En droit belge, l’article 9ter de la loi du 15 décembre 1980 vise trois hypothèses : la maladie entraînant un risque réel pour la vie, pour l’intégrité physique ou un risque réel de traitements inhumains et dégradants. Il est en cela plus large que cette jurisprudence. Le Conseil du contentieux des étrangers a d’ailleurs annulé plusieurs décisions exigeant un risque vital ou un état critique, soulignant que le texte même de l’article 9ter ne permet pas une interprétation qui conduirait à l’exigence systématique d’un risque pour la vie du demandeur puisqu’il envisage, au côté du risque vital, deux autres hypothèses[7].

Si l’arrêt Aswat ne concerne pas directement l’éloignement d’une personne malade, la prise en compte de l’aggravation de l’état de santé mentale en fait un précédent intéressant pour le « contentieux médical ». La santé mentale des détenus retient certes l’attention de la Cour depuis plusieurs années, mais, en matière migratoire, la protection s’était réduite à une peau de chagrin au travers des exigences de risque vital ou de circonstances humanitaires impérieuses. Ici, le niveau de gravité requis est moins élevé que le standard de l’affaire N. Aucun risque vital n’est évoqué. Toutefois, la détention est ici déterminante et opère comme un facteur aggravant ; l’on ne peut dès lors transposer les enseignements de cet arrêt au cas d’une personne libre que de manière prudente[8].

C. Pour en savoir plus

Pour consulter l’arrêt : Cour eur. D. H., 4e ch., Al Aswat c. Royaume-Uni, arrêt du 16 avril 2013, req. n° 17299/12.

- En faveur de l’extradition vers les U.S.A., voyez Cour eur. D. H., Babar Ahmad c. Royaume-Uni, arrêt du 10 avril 2012, req. n° 24027/07.

- Voyez notamment N. Hervieu, « L’esquisse européenne d’un principe de précaution face aux expulsions de personnes affectées de troubles mentaux », Lettre « Actualités Droits-Libertés » du CREDOF, 18 avril 2013.

- Joana Petin, « Extradition et troubles mentaux : la prise en compte croissante de la vulnérabilité par la Cour européenne des droits de l’Homme », GDR-ELSJ, 23 avril 2013.

Pour citer cette note : S. Sarolea, « Pas d’extradition vers les États-Unis d’une personne atteinte de graves troubles mentaux », Newsletter EDEM, avril 2013.
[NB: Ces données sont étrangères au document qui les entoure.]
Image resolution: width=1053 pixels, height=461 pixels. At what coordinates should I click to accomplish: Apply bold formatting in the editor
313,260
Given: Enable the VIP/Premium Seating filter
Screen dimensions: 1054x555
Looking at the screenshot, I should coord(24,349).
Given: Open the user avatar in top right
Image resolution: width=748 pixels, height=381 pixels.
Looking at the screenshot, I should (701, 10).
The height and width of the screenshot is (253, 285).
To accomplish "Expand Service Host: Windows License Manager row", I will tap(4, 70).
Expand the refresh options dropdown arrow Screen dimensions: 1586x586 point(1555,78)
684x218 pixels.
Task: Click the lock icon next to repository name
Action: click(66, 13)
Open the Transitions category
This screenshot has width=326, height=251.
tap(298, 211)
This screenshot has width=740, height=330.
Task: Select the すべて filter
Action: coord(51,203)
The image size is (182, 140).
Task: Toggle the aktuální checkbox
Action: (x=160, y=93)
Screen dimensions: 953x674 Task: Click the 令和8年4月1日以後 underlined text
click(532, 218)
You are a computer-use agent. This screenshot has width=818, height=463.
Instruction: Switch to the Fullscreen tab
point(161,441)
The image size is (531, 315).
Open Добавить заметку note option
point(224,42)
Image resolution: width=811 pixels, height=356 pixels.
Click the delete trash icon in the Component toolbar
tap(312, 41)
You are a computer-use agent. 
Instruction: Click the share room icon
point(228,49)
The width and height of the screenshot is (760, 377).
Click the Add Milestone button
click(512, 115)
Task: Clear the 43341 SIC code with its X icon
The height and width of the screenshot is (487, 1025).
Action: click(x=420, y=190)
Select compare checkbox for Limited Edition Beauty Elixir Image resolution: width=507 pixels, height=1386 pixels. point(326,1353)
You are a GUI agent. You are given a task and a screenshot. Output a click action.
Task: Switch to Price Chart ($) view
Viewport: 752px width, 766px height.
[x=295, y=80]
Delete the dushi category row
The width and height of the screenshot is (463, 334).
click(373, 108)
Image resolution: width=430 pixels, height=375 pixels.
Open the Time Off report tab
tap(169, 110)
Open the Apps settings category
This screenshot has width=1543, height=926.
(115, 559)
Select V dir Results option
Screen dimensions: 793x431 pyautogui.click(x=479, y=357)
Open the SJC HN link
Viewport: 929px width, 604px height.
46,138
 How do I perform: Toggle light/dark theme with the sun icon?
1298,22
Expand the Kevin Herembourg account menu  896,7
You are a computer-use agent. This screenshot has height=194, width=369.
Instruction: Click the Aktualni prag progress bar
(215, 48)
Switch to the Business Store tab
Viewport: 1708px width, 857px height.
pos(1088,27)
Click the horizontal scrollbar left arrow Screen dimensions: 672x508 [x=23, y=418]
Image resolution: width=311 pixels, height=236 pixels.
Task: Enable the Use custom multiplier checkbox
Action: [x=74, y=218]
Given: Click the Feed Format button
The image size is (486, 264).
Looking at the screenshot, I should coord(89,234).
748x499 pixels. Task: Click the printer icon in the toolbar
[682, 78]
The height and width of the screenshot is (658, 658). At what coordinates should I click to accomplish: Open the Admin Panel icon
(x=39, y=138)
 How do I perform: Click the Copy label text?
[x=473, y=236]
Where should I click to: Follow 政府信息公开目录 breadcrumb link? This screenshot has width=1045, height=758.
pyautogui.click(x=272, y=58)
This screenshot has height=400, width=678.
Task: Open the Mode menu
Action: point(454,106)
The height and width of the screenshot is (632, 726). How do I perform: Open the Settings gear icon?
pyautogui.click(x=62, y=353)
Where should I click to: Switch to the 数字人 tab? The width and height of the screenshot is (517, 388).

[1] Cour eur. D.H., Soering c. Royaume-Uni, 1989, §§ 85 et 91.

[2] Cour eur. D.H., Cruz Varas c. Suède, 1991, § 70.

[3] Cour eur. D.H., Chamaïev et douze autres c. Russie, 2005, § 335.

[4] Concluant à la violation de l’article 3, voyez notamment Cour eur. D.H., Baysakov et autres c. Ukraine, 2010 ; Klein c. Russie, 2010 ; Khaydarov c. Russie, 2010 ; ou encore Zokhidov c. Russie, 2013.

[5] Cour eur. D.H., N. c. RU, 2008, § 49.

[6] Ibid., § 50.

[7] Voyez notamment les arrêts n° 92.309 du 27 novembre 2012, n° 92.397 et 92.444 du 29 novembre 2012, n° 92.661 du 30 novembre 2012, n° 92.863 du 4 décembre 2012, n° 92.258 du 27 novembre 2012, prononcé par une chambre à trois juges qui juge qu’un médecin-conseil rejetant une demande fondée sur l’article 9ter, parce que la maladie n’entraîne pas le risque pour la vie, commet une erreur.

[8] Voyez notamment l’affaire Bensaïd c. Royaume-Uni, 2001, §§ 36 à 40 qui conclut à la non-violation de l’article 3 en raison du caractère spéculatif des craintes d’aggravation de l’état de santé mentale.